WORKING DATA:
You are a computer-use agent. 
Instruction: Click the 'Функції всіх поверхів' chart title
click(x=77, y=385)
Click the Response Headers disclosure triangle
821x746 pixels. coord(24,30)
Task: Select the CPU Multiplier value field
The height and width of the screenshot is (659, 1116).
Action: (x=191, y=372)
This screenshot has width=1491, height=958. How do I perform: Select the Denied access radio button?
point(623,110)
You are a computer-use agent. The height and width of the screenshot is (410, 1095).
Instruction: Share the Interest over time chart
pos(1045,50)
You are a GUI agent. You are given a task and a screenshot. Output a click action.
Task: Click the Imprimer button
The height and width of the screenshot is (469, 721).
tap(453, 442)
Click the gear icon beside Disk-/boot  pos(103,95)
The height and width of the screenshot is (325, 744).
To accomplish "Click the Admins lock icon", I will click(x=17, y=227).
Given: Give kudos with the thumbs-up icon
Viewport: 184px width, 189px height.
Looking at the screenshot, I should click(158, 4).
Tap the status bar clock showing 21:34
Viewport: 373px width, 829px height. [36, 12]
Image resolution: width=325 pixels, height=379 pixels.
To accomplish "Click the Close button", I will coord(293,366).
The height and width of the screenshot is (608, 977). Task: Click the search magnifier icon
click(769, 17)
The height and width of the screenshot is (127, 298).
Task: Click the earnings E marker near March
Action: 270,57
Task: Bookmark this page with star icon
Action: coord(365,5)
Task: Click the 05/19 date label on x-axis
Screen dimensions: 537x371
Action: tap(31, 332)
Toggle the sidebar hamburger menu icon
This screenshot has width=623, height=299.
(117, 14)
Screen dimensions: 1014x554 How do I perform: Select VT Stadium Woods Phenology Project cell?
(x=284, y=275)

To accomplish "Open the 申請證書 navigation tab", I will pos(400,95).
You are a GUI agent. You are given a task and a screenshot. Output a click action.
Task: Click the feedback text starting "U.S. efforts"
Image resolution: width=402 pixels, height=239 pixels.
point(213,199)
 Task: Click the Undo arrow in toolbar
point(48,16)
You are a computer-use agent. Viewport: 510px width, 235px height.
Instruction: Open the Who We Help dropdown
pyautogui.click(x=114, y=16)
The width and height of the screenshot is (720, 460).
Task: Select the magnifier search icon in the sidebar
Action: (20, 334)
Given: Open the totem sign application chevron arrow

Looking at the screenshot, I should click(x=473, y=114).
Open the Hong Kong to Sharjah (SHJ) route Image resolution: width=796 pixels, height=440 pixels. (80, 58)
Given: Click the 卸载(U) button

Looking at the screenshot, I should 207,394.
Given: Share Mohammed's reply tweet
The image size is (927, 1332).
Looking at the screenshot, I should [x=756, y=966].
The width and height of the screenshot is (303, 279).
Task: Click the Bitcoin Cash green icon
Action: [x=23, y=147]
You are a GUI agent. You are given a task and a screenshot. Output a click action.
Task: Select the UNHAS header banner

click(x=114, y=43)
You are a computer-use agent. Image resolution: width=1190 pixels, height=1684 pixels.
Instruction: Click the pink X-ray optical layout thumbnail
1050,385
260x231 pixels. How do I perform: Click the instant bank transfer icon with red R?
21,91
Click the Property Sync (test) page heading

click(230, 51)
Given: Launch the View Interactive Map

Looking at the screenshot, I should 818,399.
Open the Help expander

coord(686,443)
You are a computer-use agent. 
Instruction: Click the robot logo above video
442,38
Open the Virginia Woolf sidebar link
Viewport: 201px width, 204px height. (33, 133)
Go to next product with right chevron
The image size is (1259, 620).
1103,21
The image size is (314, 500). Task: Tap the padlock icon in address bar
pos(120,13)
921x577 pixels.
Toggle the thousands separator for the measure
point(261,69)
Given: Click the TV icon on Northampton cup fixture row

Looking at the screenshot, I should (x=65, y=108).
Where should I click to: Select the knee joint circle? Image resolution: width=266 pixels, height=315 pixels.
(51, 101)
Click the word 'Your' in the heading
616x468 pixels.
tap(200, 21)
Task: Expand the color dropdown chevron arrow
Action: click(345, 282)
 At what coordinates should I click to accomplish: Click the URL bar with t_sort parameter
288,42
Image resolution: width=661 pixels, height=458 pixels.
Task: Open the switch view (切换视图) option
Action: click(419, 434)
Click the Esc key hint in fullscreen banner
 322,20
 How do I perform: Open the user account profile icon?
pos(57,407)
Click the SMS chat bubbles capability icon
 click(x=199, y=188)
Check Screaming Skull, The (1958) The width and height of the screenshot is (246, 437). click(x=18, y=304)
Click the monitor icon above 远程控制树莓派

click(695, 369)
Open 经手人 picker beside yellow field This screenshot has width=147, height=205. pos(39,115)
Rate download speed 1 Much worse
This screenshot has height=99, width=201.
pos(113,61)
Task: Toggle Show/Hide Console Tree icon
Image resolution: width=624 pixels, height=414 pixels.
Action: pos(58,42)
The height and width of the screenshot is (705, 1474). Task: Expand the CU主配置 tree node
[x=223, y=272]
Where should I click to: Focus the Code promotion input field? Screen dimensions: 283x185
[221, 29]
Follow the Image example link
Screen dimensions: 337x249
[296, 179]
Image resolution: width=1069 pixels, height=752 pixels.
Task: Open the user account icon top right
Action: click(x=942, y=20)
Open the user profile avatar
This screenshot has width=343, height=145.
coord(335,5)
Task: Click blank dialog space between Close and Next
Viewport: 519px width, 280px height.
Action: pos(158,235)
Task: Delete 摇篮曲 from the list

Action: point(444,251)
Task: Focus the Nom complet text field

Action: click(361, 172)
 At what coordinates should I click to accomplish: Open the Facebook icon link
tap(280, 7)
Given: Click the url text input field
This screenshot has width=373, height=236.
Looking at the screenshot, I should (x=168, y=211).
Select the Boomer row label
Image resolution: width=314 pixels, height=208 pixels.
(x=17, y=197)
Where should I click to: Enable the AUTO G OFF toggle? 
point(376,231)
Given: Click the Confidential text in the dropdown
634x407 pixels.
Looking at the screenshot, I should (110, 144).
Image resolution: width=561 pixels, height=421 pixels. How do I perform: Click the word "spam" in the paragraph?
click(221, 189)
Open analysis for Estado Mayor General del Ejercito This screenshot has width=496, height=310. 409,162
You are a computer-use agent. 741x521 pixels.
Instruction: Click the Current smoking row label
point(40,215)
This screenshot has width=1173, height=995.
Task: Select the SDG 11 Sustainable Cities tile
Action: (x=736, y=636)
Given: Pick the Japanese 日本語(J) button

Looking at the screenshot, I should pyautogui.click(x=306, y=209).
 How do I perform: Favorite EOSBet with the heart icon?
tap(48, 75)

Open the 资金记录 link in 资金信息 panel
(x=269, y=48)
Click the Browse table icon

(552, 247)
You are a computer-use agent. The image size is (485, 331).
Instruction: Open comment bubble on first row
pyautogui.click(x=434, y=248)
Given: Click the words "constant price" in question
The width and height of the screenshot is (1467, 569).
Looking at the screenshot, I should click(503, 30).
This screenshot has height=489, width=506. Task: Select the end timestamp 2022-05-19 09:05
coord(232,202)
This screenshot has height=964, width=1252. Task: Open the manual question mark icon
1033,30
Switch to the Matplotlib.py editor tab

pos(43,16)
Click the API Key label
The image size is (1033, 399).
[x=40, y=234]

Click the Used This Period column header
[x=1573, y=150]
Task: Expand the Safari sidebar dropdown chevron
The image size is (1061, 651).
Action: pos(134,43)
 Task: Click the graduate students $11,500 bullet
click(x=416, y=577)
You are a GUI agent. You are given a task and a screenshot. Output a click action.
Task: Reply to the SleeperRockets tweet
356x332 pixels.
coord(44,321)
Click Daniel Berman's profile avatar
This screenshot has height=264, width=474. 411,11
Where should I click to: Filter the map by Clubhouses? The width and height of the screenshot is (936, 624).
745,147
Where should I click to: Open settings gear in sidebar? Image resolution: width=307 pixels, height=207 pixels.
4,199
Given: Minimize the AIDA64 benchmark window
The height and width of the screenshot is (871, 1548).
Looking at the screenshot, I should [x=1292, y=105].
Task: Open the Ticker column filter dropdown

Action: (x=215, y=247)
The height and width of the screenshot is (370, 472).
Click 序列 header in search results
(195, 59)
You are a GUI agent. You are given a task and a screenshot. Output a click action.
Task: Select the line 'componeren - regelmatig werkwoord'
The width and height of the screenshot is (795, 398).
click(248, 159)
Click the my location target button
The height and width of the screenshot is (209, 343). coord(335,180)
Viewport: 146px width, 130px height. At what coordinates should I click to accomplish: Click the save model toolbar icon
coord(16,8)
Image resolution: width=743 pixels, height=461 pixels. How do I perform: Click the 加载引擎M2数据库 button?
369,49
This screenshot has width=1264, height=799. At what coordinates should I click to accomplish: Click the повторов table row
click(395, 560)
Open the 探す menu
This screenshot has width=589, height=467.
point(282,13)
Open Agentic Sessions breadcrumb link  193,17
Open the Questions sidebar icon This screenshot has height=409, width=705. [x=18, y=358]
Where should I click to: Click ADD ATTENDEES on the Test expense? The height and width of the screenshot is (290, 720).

YOUR OBJECTIVE: Since only part of the listing is wanted, copy exactly the lines from the one holding "Instruction: Click the 'Функції" to the one holding "Task: Click the 05/19 date label on x-axis", both included.

EXERCISE RESPONSE:
Instruction: Click the 'Функції всіх поверхів' chart title
click(x=77, y=385)
Click the Response Headers disclosure triangle
821x746 pixels. coord(24,30)
Task: Select the CPU Multiplier value field
The height and width of the screenshot is (659, 1116).
Action: (x=191, y=372)
This screenshot has width=1491, height=958. How do I perform: Select the Denied access radio button?
point(623,110)
You are a computer-use agent. The height and width of the screenshot is (410, 1095).
Instruction: Share the Interest over time chart
pos(1045,50)
You are a GUI agent. You are given a task and a screenshot. Output a click action.
Task: Click the Imprimer button
The height and width of the screenshot is (469, 721).
tap(453, 442)
Click the gear icon beside Disk-/boot  pos(103,95)
The height and width of the screenshot is (325, 744).
To accomplish "Click the Admins lock icon", I will click(x=17, y=227).
Given: Give kudos with the thumbs-up icon
Viewport: 184px width, 189px height.
Looking at the screenshot, I should click(158, 4).
Tap the status bar clock showing 21:34
Viewport: 373px width, 829px height. [36, 12]
Image resolution: width=325 pixels, height=379 pixels.
To accomplish "Click the Close button", I will coord(293,366).
The height and width of the screenshot is (608, 977). Task: Click the search magnifier icon
click(769, 17)
The height and width of the screenshot is (127, 298).
Task: Click the earnings E marker near March
Action: 270,57
Task: Bookmark this page with star icon
Action: coord(365,5)
Task: Click the 05/19 date label on x-axis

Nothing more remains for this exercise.